There has always been an “underground” interest in unusual or obscure hallucinogenic drugs and plants which somehow escaped the watchful eye of the FDA or state legislatures and are thus “legal.”
We picked up an interesting news story — from all places, PC World Magazine (March 2009) – about the availability of psychedelic drugs, plants, and supplements online. Of course, if it exists, it’s on the internet. The immediate outcry was the widespread availability of these drugs for teenagers with a PayPal or credit card account. What is more surprising is that Florida legislators are already one step ahead — the “new” drug is already banned in Florida.
Apparently the fad is salvia divinorum, apparently some distant cousin of mint (hence the moniker, “magic mint”). According to the Salvia Divinorum User’s Guide, this “visionary herb” can be smoked or chewed with auditory and behavioral changes lasting anywhere from 15 minutes to an hour.

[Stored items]
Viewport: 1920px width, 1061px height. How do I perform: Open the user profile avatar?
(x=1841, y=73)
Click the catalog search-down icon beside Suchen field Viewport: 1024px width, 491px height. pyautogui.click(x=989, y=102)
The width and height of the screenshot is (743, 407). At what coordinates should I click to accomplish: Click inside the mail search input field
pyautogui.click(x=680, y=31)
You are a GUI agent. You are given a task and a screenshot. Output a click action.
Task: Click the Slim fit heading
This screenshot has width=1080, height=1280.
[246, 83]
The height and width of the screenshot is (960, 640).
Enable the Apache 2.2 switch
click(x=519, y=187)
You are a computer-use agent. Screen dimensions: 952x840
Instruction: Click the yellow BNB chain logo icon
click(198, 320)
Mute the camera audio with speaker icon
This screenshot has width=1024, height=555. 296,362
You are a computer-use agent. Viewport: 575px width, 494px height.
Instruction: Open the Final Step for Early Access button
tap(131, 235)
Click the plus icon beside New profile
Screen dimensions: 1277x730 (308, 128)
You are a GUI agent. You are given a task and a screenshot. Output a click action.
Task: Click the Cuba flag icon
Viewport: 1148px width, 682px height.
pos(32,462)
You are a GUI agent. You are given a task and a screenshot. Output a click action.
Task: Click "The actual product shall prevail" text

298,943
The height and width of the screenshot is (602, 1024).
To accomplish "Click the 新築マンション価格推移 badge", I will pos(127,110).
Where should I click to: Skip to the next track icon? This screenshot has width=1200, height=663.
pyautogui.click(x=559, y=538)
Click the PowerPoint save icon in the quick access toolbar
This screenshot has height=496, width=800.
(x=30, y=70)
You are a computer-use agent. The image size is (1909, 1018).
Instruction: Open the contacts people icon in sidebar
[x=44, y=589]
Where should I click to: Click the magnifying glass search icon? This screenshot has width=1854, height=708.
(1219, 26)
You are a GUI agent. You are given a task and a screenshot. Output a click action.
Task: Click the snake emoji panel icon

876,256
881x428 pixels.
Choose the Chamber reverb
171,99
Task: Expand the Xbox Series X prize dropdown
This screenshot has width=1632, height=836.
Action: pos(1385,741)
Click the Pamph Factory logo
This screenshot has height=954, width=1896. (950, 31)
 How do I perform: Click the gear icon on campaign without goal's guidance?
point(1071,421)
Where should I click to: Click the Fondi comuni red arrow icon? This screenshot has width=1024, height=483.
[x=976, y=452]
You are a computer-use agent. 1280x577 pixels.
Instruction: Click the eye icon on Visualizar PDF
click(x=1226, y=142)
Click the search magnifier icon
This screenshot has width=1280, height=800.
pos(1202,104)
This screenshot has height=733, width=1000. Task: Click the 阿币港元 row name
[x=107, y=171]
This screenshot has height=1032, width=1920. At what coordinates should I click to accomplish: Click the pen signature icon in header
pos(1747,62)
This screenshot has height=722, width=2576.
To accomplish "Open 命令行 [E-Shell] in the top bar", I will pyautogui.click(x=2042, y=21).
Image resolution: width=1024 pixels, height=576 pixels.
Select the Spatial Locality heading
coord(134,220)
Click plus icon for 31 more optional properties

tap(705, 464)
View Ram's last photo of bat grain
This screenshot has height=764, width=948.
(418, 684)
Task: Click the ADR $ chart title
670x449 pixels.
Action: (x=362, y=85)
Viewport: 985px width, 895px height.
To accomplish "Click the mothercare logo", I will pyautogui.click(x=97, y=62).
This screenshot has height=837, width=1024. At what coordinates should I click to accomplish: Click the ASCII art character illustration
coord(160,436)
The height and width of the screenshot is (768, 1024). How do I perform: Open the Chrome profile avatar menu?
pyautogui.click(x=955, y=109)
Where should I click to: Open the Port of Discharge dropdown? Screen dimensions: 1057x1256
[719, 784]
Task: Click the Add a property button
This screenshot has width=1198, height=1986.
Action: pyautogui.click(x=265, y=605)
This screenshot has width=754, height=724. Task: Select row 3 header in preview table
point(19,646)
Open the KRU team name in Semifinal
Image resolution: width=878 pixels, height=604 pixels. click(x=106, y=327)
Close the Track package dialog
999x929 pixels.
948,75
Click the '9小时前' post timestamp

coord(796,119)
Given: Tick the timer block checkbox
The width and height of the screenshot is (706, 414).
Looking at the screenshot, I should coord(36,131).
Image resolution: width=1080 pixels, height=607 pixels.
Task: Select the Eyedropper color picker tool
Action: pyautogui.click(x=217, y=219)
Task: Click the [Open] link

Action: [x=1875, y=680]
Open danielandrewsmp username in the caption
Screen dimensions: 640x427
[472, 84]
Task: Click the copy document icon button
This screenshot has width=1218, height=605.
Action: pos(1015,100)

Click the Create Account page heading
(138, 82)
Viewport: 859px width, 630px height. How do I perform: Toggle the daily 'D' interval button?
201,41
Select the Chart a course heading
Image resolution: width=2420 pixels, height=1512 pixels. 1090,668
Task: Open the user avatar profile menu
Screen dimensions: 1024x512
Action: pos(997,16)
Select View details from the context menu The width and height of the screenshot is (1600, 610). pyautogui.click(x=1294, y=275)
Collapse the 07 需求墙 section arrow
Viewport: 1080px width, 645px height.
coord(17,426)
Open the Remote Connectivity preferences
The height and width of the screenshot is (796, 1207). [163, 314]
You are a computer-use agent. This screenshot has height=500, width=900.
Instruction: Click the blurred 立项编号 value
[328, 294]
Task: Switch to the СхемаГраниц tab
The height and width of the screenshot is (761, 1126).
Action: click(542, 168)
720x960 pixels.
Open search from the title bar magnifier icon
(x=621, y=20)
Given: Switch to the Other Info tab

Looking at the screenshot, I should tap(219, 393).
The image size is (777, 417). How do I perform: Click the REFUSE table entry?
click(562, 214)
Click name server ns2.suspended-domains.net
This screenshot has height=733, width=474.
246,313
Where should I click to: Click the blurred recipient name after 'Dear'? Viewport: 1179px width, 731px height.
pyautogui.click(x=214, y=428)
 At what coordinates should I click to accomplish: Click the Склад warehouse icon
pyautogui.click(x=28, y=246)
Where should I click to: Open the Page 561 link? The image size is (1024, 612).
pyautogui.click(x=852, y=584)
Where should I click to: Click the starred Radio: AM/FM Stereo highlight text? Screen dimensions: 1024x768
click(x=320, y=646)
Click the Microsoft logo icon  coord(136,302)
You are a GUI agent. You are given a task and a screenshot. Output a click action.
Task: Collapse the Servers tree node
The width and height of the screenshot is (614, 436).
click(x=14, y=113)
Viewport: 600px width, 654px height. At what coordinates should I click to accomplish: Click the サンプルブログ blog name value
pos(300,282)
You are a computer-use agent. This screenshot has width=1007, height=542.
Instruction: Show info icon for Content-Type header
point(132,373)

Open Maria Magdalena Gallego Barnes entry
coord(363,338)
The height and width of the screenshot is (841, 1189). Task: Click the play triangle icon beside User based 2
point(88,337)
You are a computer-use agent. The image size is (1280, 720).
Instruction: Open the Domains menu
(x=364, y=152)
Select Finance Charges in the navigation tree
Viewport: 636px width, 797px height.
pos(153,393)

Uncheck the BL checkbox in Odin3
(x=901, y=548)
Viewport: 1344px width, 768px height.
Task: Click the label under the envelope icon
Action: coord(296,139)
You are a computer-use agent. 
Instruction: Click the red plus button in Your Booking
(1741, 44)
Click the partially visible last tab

• Exercise requirements: Carry on the article about salvia divinorum and other legal hallucinogens sold online, starting right after its final sentence.

• Answer below:
Many sites exist which sell this plant, including Bouncing Bear Botanicals, Herbal Fire, and shaman’s Garden. Most of these sites have warnings about consumption levels and when/where to take the drug; that said, the varieties and quantities sold (from about $9 – $25) appear confusing. Potency was also unclear. One site, NeuroSoup, gave vague and inaccurate information about the drugs legal status. Thus, these sites are not giving clear technical information nor are they always giving accurate legal information.
As mentioned above, Florida law seems on top of the issue despite the fact that the plant does not appear to be indigenous to the state. Florida State 893.03(1)(c)(35) says salvia is a schedule I drug with a high potential for abuse and no accepted medical use (which seems strange since, for salvia, the statute prohibits Salvia divinorum, except for any drug product approved by the United States Food and Drug Administration which contains Salvia divinorum”).